_TASK DIRECTIONS_
Transcribe the line containing "The width and height of the screenshot is (410, 244)." and every line after it, exactly, through the end of the records.
DATA FOR PROCESSING START
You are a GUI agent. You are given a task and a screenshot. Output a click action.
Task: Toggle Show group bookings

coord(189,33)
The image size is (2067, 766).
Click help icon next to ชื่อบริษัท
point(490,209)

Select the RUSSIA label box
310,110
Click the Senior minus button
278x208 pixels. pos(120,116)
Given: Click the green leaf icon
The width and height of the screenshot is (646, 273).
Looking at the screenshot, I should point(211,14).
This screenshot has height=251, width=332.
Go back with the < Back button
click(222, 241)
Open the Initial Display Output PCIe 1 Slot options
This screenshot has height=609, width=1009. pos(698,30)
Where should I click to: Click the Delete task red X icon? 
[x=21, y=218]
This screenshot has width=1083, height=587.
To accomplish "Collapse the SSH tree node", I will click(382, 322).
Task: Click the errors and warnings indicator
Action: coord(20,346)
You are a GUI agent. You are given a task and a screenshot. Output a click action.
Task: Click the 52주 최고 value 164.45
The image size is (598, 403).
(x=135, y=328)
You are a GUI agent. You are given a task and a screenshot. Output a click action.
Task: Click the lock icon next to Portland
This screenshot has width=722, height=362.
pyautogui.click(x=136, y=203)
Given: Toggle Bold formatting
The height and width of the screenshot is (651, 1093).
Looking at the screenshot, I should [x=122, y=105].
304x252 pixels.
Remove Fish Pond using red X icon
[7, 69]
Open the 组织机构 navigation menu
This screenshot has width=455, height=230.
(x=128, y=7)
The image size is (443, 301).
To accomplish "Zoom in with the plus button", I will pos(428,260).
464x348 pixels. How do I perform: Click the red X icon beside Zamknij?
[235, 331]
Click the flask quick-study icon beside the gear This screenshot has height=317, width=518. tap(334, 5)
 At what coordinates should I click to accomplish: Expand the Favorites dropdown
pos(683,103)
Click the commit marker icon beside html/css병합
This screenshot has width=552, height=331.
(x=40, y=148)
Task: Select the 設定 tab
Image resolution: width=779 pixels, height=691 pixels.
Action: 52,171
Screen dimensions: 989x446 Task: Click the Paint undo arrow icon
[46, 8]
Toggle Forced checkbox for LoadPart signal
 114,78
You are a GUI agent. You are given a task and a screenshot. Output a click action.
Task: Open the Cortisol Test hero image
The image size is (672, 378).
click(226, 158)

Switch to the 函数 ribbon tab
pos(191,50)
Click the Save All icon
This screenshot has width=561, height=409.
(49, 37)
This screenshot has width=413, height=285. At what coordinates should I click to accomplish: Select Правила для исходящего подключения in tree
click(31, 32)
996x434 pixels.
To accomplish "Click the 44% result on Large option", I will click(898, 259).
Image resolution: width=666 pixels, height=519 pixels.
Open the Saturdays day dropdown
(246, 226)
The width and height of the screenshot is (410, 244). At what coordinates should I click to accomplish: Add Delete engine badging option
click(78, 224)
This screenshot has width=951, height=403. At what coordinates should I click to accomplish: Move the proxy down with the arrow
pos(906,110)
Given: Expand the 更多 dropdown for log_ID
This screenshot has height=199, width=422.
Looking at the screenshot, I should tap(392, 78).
DATA FOR PROCESSING END
_THE COMPLETED TASK_
The width and height of the screenshot is (410, 244). At what coordinates should I click to accomplish: Add Delete engine badging option
click(78, 224)
This screenshot has width=951, height=403. At what coordinates should I click to accomplish: Move the proxy down with the arrow
pos(906,110)
Given: Expand the 更多 dropdown for log_ID
This screenshot has height=199, width=422.
Looking at the screenshot, I should tap(392, 78).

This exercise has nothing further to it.